By Carol Morello, Christian Davenport, and Hamil R. Harris
THE WASHINGTON POST -- A military-style, .223-caliber rifle allegedly seized from two suspects in the Washington area sniper attacks has been linked by ballistics tests to 11 of the 13 shootings, authorities announced Thursday night, climaxing an exhaustive investigation and signaling the end of a three-week siege by a seemingly faceless gunman who terrified the region with indiscriminate killings.

“Tonight, people in the Washington metropolitan region are breathing a collective sigh of relief,” said Montgomery County, Md., Executive Douglas Duncan, appearing at a news conference Thursday night with law enforcement officials in Rockville, Md., where the manhunt was based.

An Army veteran of the Persian Gulf War and his teenage companion, who were arrested early Thursday, had not been charged in the attacks as of Thursday night. But authorities left no doubt that they intend to charge them in the shootings, which began Oct. 2.

“Just because people haven’t been formally charged doesn’t mean there isn’t evidence to charge them,” said Montgomery County State’s Attorney Douglas Gansler. “There’s a great sense of relief among law enforcement that the people apprehended have been definitively linked to these particular crimes.”

Montgomery Police Chief Charles Moose, a spokesman for the task force investigating the shootings, said prosecutors would meet Friday to discuss charges against John Allen Muhammad, 41, and John Lee Malvo, 17. Muhammad was ordered held without bail Thursday on a weapons charge, and the youth is being detained as a material witness in the sniper investigation.

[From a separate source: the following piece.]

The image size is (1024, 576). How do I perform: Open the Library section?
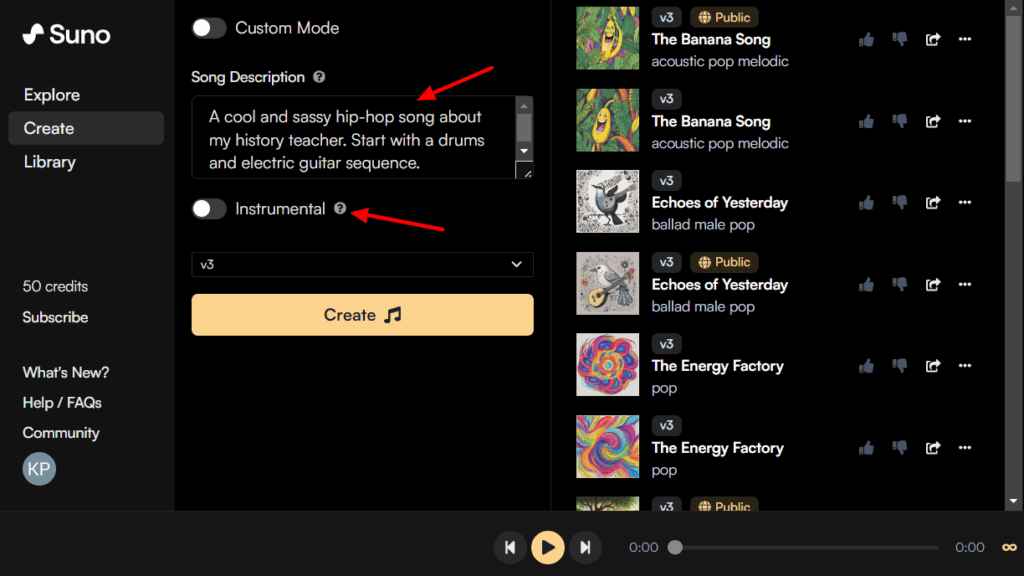pos(49,162)
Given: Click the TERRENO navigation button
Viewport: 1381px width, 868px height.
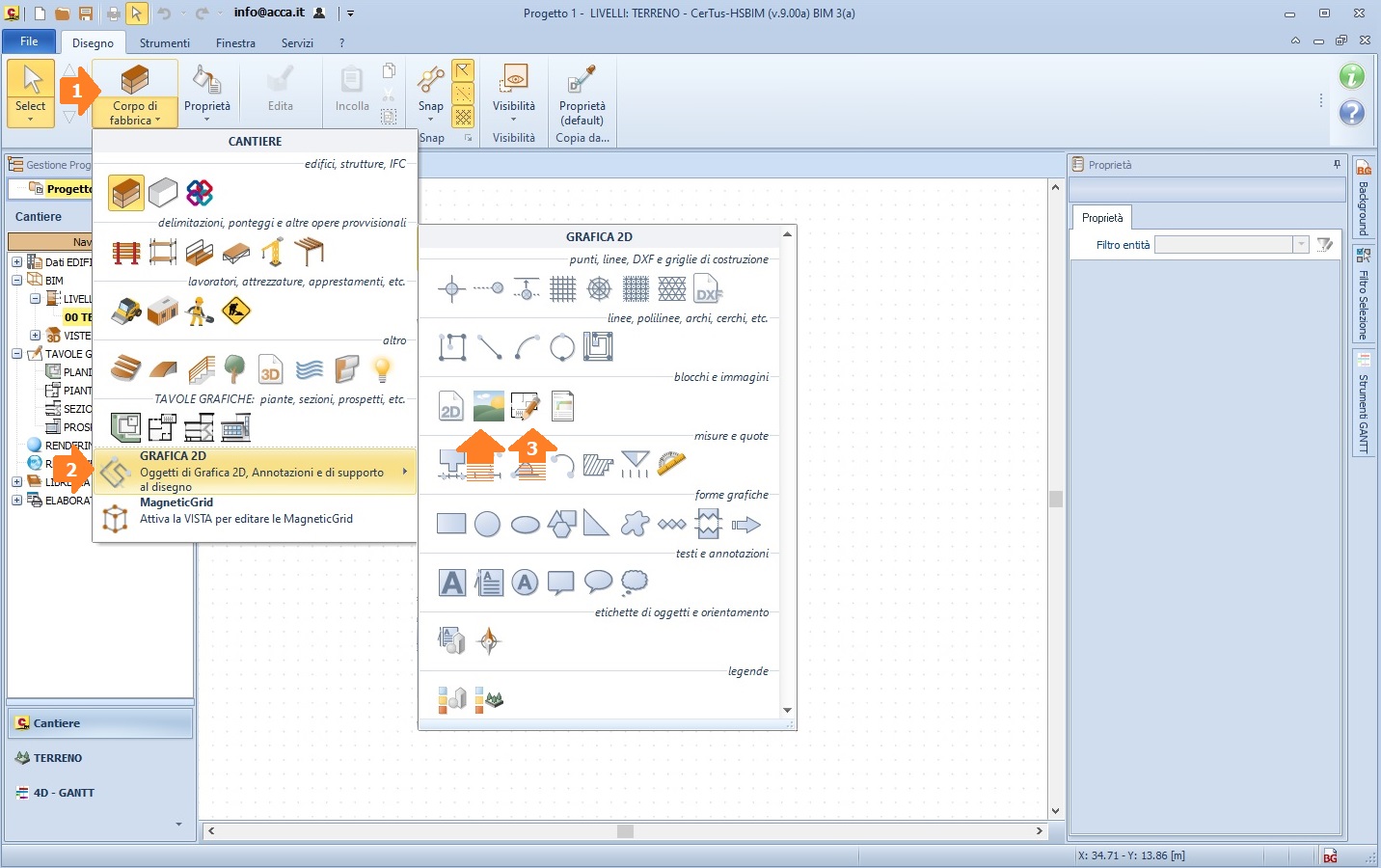Looking at the screenshot, I should (58, 758).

Despite the arrests, many mysteries remain, including the motive for the attacks. The pair had been living in Washington state, and it is unclear why they allegedly chose to make the Washington, D.C., area their shooting range. Their relationship is also unclear, and it is unknown whether one or both are suspected of having pulled the trigger in the attacks.

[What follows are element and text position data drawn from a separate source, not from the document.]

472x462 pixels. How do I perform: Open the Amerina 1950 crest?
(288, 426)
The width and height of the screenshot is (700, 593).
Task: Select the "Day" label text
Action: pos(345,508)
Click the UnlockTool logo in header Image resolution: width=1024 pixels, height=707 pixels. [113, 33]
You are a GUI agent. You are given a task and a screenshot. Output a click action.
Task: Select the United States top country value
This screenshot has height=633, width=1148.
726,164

Moose, cautioning that the two are not accused of being the snipers, said, “However, we now consider them suspects in the string of shootings.”

Contrary to a theory that prompted wide speculation, there is no evidence that Muhammad or Malvo is connected to a terrorist organization, law enforcement sources said.

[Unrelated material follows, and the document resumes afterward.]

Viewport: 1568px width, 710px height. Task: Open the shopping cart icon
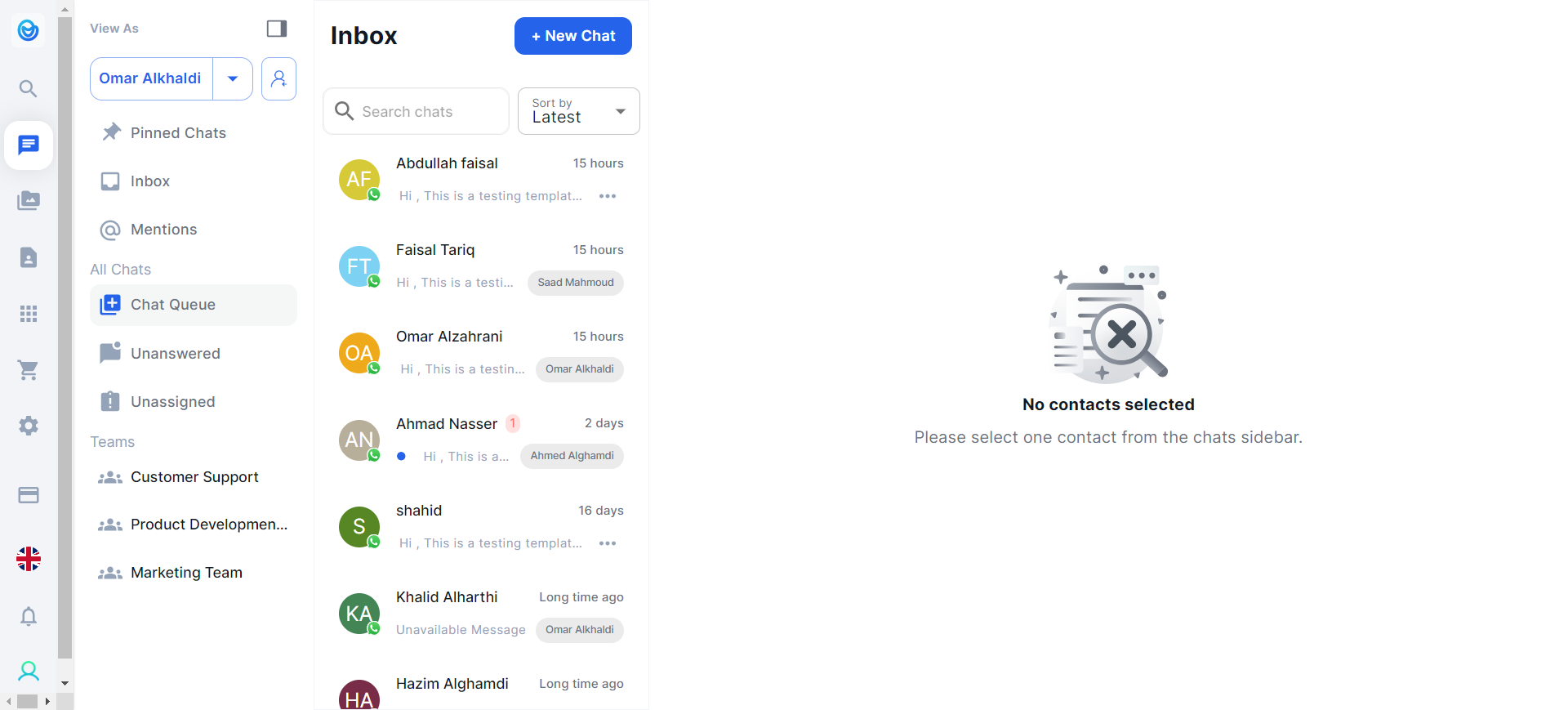[x=29, y=370]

But detectives are examining reports from acquaintances that Muhammad may have sympathized with Osama bin Laden and approved of the Sept. 11, 2001, attacks on the World Trade Center and Pentagon.

A Bushmaster XM-15 rifle, which fires .223-caliber rounds, has been “forensically determined to be the murder weapon,” said Mike Bouchard of the federal Bureau of Alcohol, Tobacco and Firearms.

Police said they could link the rifle to 11 of the 14 shootings, in which 10 people were killed and three were wounded in Washington D.C. and in Montgomery and Prince George’s counties in Maryland; and Spotsylvania, Prince William, Hanover and Fairfax counties in Virginia. In one shooting, no one was injured. Bullets or fragments from the other two shootings were too badly damaged to be tested, officials have said.